Avant d’apercevoir la maison ou le moindre signe de présence humaine, j’entendis les aboiements d’un chien. Avec ce bruit familier, tout ce qu’avait de magique et d’étrange ce sous-bois luxueux et paré s’évanouit, ou du moins se fit infiniment lointain. J’eus l’impression que quelque forme de vie mystérieuse, ancienne et exotique mais aussi amicale, avait été sur le point de se révéler à moi, mais s’était retirée au dernier moment : comme quelque personnage immensément éminent, un maître de la musique, peut-être, que je me serais efforcé pendant des années d’attirer jusque chez moi, et qui, au moment de frapper à ma porte, aurait entendu la voix d’un autre invité qu’il ne souhaitait pas voir, et, laissant retomber sa main, serait reparti pour ne jamais revenir.
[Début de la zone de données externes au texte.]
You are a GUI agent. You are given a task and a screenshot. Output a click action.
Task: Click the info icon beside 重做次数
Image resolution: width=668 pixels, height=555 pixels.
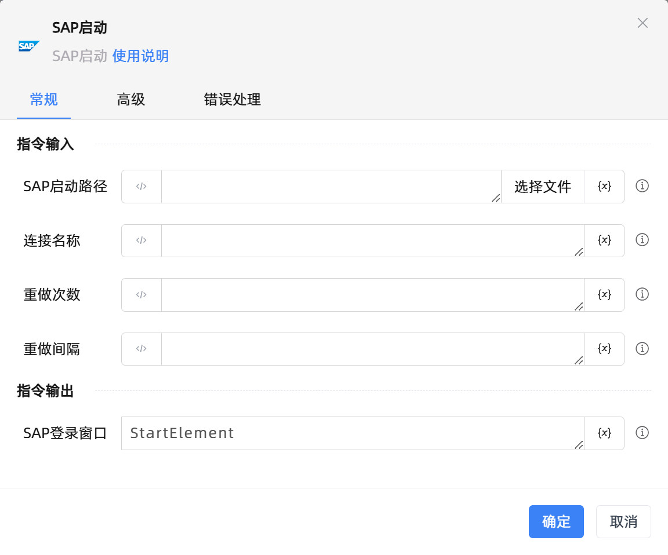(x=642, y=294)
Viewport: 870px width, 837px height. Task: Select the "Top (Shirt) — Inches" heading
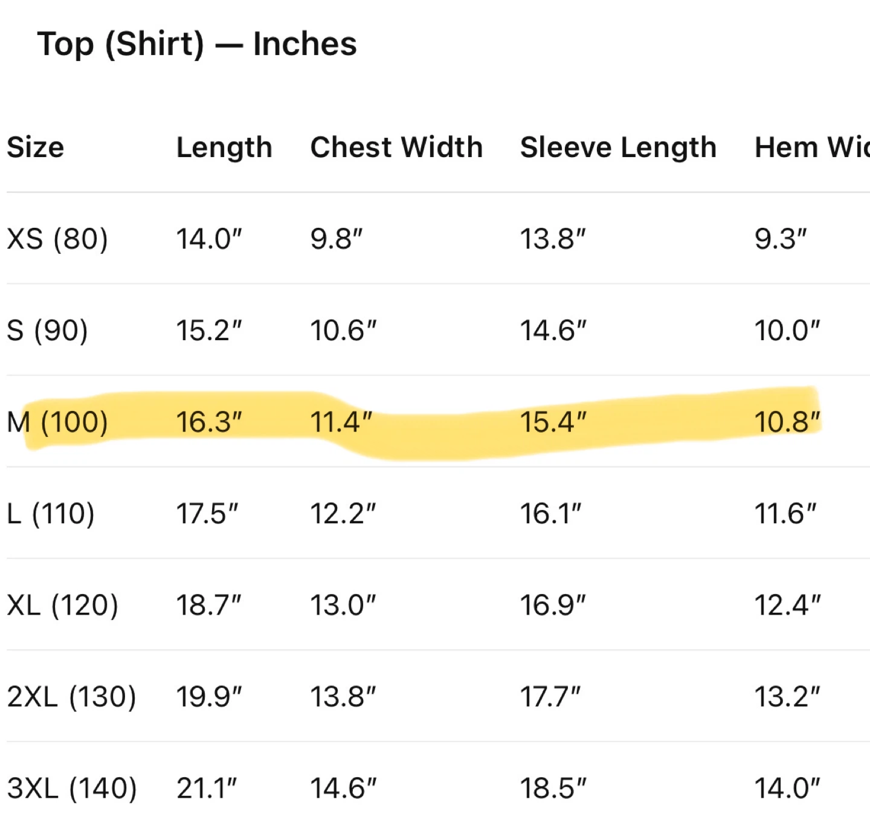[197, 45]
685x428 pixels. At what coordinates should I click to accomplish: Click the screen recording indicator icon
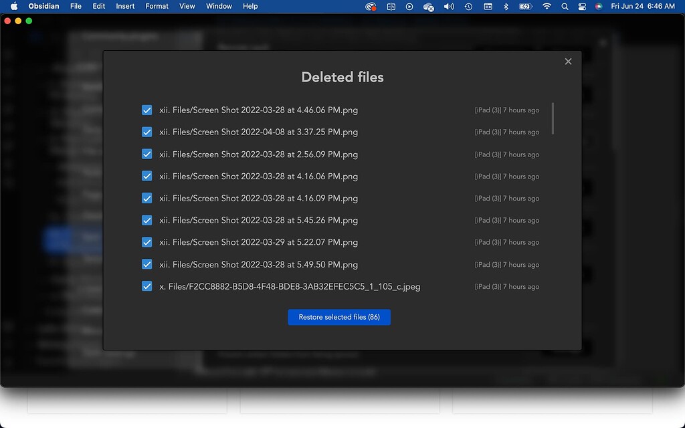pyautogui.click(x=371, y=6)
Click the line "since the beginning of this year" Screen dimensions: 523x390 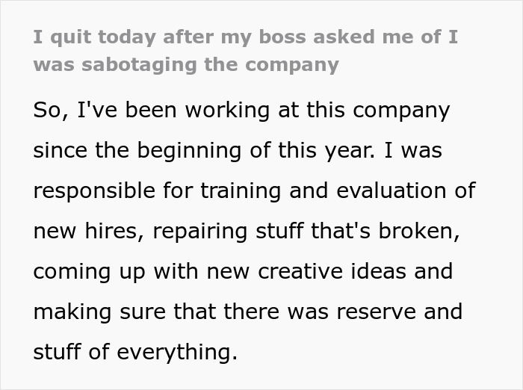coord(238,151)
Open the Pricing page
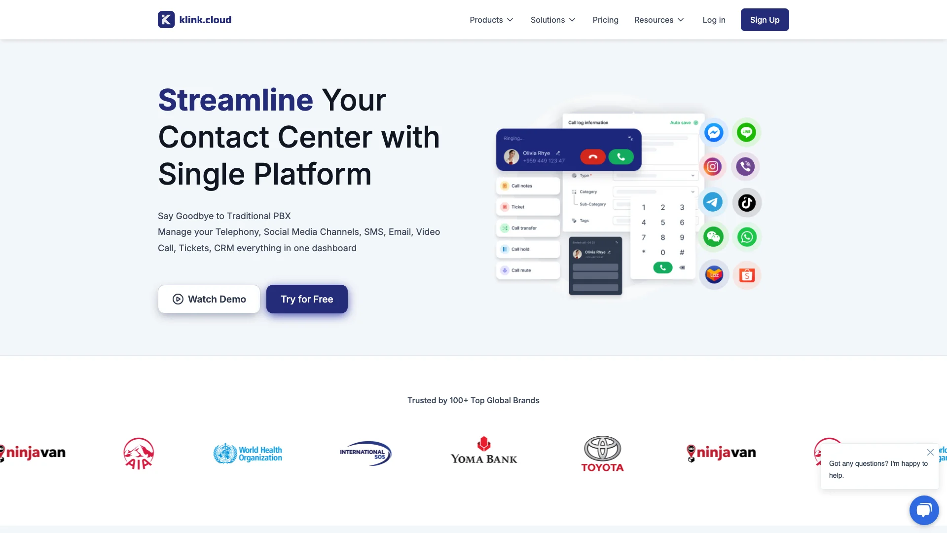Image resolution: width=947 pixels, height=533 pixels. (x=605, y=20)
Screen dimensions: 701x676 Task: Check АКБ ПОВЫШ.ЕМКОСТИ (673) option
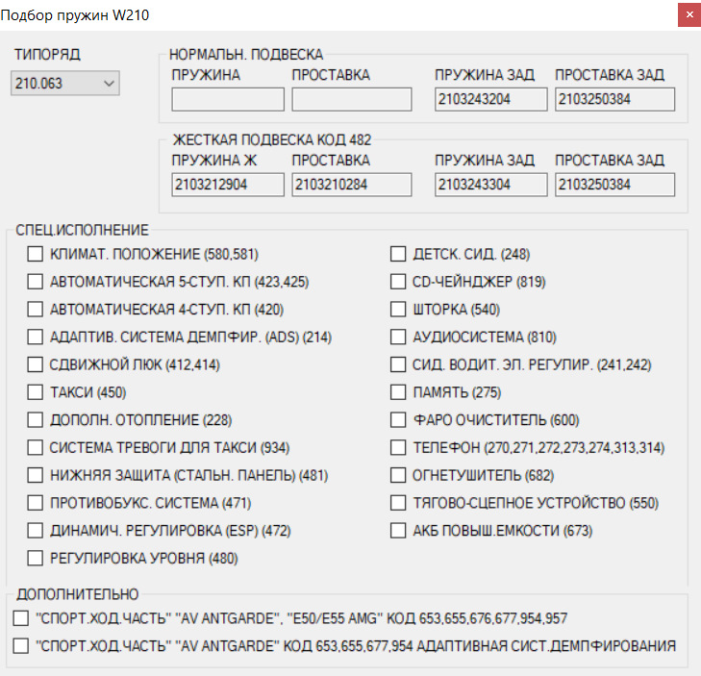pyautogui.click(x=398, y=530)
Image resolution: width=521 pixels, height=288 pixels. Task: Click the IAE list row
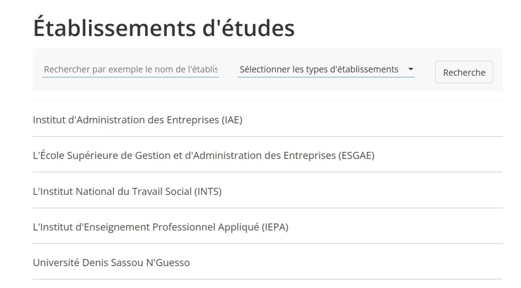coord(267,120)
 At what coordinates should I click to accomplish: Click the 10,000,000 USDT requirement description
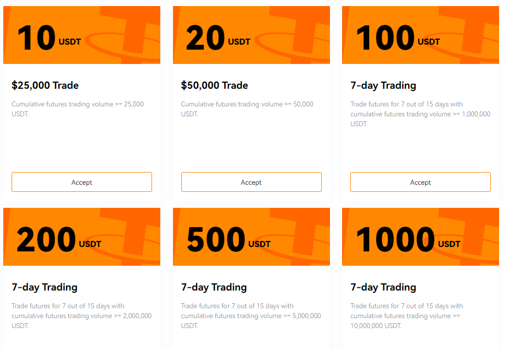pos(420,315)
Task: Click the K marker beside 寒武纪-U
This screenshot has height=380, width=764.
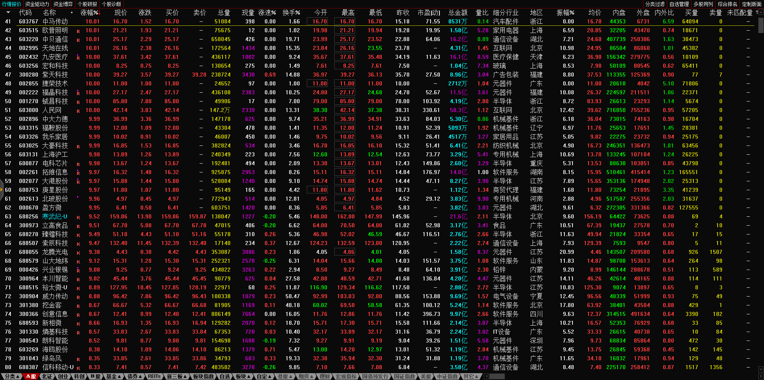Action: tap(78, 217)
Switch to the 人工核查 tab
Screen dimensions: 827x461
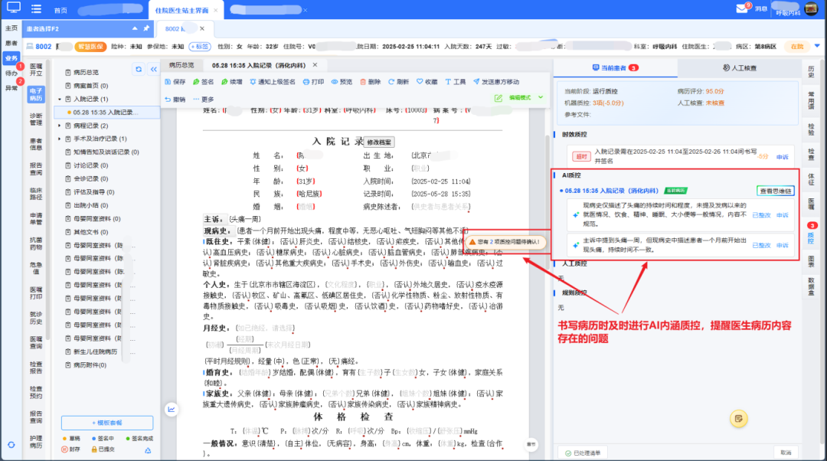point(739,68)
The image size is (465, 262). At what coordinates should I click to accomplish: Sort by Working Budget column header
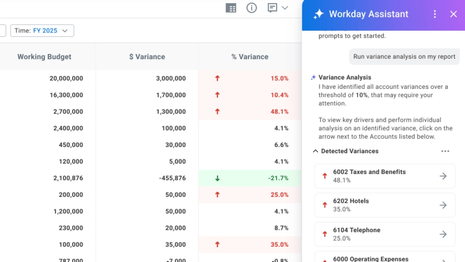(44, 57)
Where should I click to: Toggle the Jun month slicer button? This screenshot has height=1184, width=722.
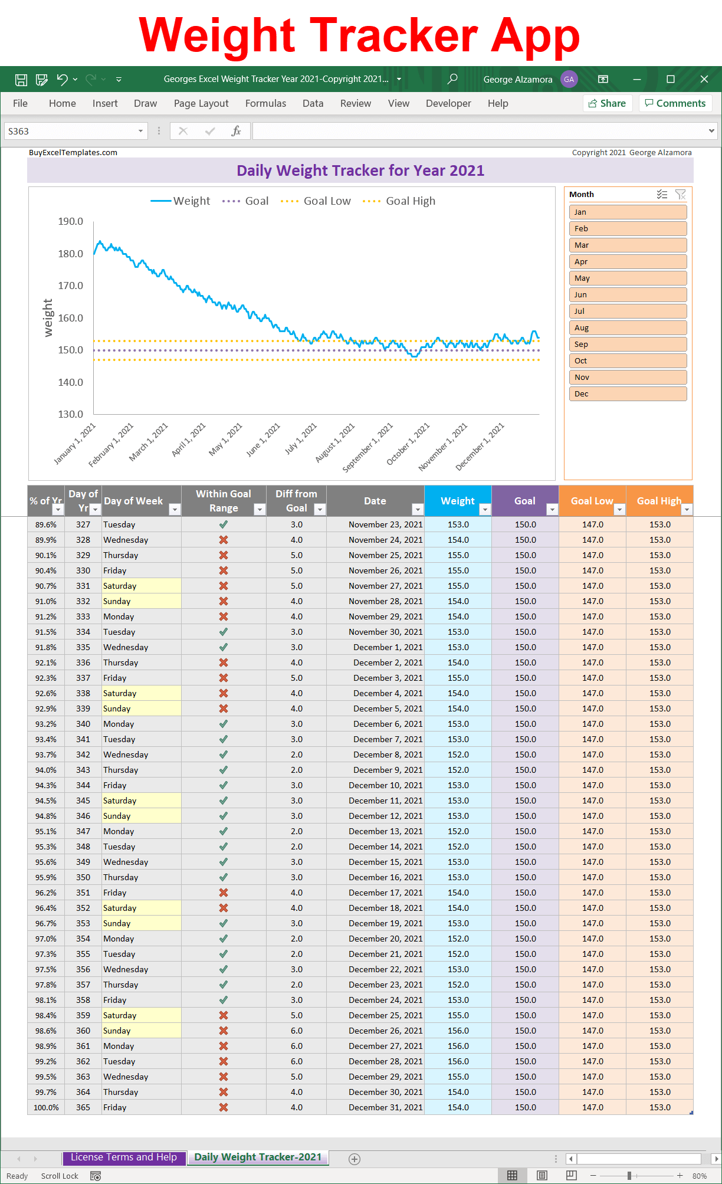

Mais comme ce son était réconfortant ! Cela faisait presque deux longues journées que j’étais absolument seul ; tout d’abord au milieu du chaos de roches, la veille, puis sous la beauté glaciale des étoiles pendant la nuit, ensuite au cœur de la forêt et de ses murmures. Mais ce son ordinaire et râpeux était comme le rappel des douceurs du confort d’une maison humaine – et je me les imaginai si vivement qu’il me semblait presque les éprouver. Je savais déjà que le chien ressemblerait à Triskèle, ce qui était bien le cas, mis à part qu’il avait quatre pattes au lieu de trois, qu’il était un peu plus long et plus étroit de poitrine et de crâne, et que sa robe était légèrement plus brune ; mais il avait les mêmes yeux dansants, la même queue agitée, la même grosse langue pendante. Il commença par une violente déclaration de guerre, qu’il retira immédiatement après que je lui ai parlé, et je n’avais pas fait vingt pas qu’il venait se faire gratter les oreilles. Je ne tardai pas à déboucher dans la petite clairière où se dressait la maison, le chien sautant autour de moi.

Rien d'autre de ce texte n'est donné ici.